Healing trauma is hand work whatever method of therapy you choose you choose. It is a long road full of pot holes. Some sessions you feel you feel like you are taking two steps back for each step forward that you make. There are weeks when you just think “I can’t go to therapy this week. I can’t go through a session again. I’m too vulnerable. There have been too many flashbacks”. These are the EXACT weeks when you need to go to see your therapist and push through. This has been just such a week for me.
I have been assaulted by flashbacks of abuse. The best way to describe it is that is it’s like one of those old-fashioned black and white movie film strips where abuse and rape after rape flash before my eyes and I re-experience them. I am paralysed and unable to move when they hit but they just keep coming without stopping. I was the victim of a paedophile ring organised by my parents from the age of four to eighteen when I was then thrown out of home and lived on the streets of Dublin until taken in by The Salvation Army. My saviours. I will be forever grateful to them. They organised for me to immigrate to Australia and educated me and I am now a Lecturer at a University In Australia.
Weeks like this though, I cannot work. I am housebound as when the flashbacks hit I fall to the ground and curl up into a ball and dissociate. If I have means to self harm I will. My family keep me as safe as they possibly can and they do a sterling job. Their support has been unwavering for the last four years since I was diagnosed with Complex PTSD and Dissociative Identity Disorder. That is when the memories came flooding back. We are surviving and through the support of a genius of a Psychotherapist and EMDR and a good Psychiatrist managing my medications, a good clinic I can go when suicidal we are healing but as I said earlier some weeks like this one I feel like I am going backwards.

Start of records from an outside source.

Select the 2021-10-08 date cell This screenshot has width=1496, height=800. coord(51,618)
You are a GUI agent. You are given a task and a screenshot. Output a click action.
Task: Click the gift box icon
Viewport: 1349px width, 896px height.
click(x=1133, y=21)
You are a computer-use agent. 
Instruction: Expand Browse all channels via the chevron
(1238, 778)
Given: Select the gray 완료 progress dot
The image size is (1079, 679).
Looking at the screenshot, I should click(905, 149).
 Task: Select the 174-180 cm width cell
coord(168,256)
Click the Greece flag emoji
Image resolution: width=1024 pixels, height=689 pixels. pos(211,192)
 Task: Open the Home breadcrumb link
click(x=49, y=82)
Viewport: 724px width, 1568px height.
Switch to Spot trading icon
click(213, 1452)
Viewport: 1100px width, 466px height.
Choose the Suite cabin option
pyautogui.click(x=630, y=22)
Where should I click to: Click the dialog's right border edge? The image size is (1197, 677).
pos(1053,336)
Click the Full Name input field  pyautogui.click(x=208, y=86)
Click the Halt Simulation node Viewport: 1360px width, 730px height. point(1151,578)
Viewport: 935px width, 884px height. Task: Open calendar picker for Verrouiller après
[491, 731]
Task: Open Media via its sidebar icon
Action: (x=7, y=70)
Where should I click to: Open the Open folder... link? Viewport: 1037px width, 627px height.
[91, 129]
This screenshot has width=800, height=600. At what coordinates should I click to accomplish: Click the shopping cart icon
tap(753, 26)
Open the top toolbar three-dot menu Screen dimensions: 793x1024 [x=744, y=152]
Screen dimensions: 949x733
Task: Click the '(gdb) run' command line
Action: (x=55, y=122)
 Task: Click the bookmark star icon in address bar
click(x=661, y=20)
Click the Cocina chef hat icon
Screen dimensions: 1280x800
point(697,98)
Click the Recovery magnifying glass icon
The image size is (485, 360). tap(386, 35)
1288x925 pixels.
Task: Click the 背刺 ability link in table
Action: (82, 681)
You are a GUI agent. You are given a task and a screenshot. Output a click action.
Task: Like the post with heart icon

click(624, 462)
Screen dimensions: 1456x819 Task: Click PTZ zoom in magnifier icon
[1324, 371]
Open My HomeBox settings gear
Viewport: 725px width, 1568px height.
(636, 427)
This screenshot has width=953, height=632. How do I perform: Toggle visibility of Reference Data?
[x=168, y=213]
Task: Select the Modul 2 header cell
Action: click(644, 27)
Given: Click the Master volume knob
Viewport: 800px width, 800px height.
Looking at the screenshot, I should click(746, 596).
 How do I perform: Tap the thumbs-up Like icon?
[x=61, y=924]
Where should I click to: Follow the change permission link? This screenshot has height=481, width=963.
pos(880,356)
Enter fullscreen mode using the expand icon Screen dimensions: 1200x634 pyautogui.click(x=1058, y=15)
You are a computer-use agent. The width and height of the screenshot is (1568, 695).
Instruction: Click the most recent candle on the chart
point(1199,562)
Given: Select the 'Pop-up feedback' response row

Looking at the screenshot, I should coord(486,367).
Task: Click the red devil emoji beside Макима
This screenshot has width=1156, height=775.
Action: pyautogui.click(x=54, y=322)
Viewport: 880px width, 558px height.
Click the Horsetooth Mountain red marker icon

I went to see my Psychotherapist yesterday. We did not even need to do EMDR. The flashbacks started in the sessions. I was on the floor, curled up in ball with her arm around me, reassuring me I was with her now in her room in 2017. She kept repeating that. Saying my name. Encouraging me to tell her what was happening. Urging me to reveal what I was experiencing. I began to talk and the re-experience that I told her about was of the first time I had been abused. We had talked of this many times before but more in context of the grooming that had taken place and the betrayal by the family friend and the shock it had been. There never had been any tears from me, just complete shock at the ravaging physical pain and complete, total lack of understanding of what was happening. This was the first time that I actually told of the actual rape. I broke down and wept, wracking sobs. She held me for some time and just let me cry. Then I resumed my seat and asked my “Why, why did he do that?” “He was evil Erin, a sick evil man hungry for power over you, Rape is all about power not about sex. This is probably hard for you to understand this now but it’s all about control, their desperate need for control”. I heard her words but couldn’t take them on board. As she says to me often “I will say these words to you and they will rattle around in that brain of yours and sink in eventually”. True. Often she said things to me which at the time I didn’t understand but they made sense a week or two later.
Still, nothing can explain to me the rape of a child. I cannot accept it happened to me and until I do I won’t heal. I know that. I cannot forgive. I do not believe those men and Priests or my parents for that matter deserve my forgiveness and if that is what it is going to take for me to heal well I have a big barrier to overcome. Firstly I have to come to terms with what happened. It did not happen to my siblings. There was a massive age difference and they were all in boarding school and University by the time I was born and are not aware of what happened to me. I have not told them anything. It would seem cruel to destroy their memories of their childhood and I doubt they would believe me anyway it is so far removed from their childhoods. Why mine was so different I’ll never know. My parents are both dead now, both dying in the last six years with the answers. I went into total suppression so did reconcile with them in my twenties and they met my husband and children and nothing came back to me. It was the advent of the Royal Commission into Institutional Child Abuse here in Australia and hearing witnesses statements that caused my breakdown and Complex PTSD. My siblings just think I had a breakdown.
Hopefully, now that the first rape has been processed with my therapist I can move forward at least on that issue. No doubt it will take more sessions to deal with it completely but at least I have brought it out into the open in a safe environment. I cannot stress enough the need for a safe environment for someone suffering from PTSD. It is vital and crucial. A lifeline.
I will move forward and today being Monday hope that this week is a better week. It’s been good so far. So it’s looking promising.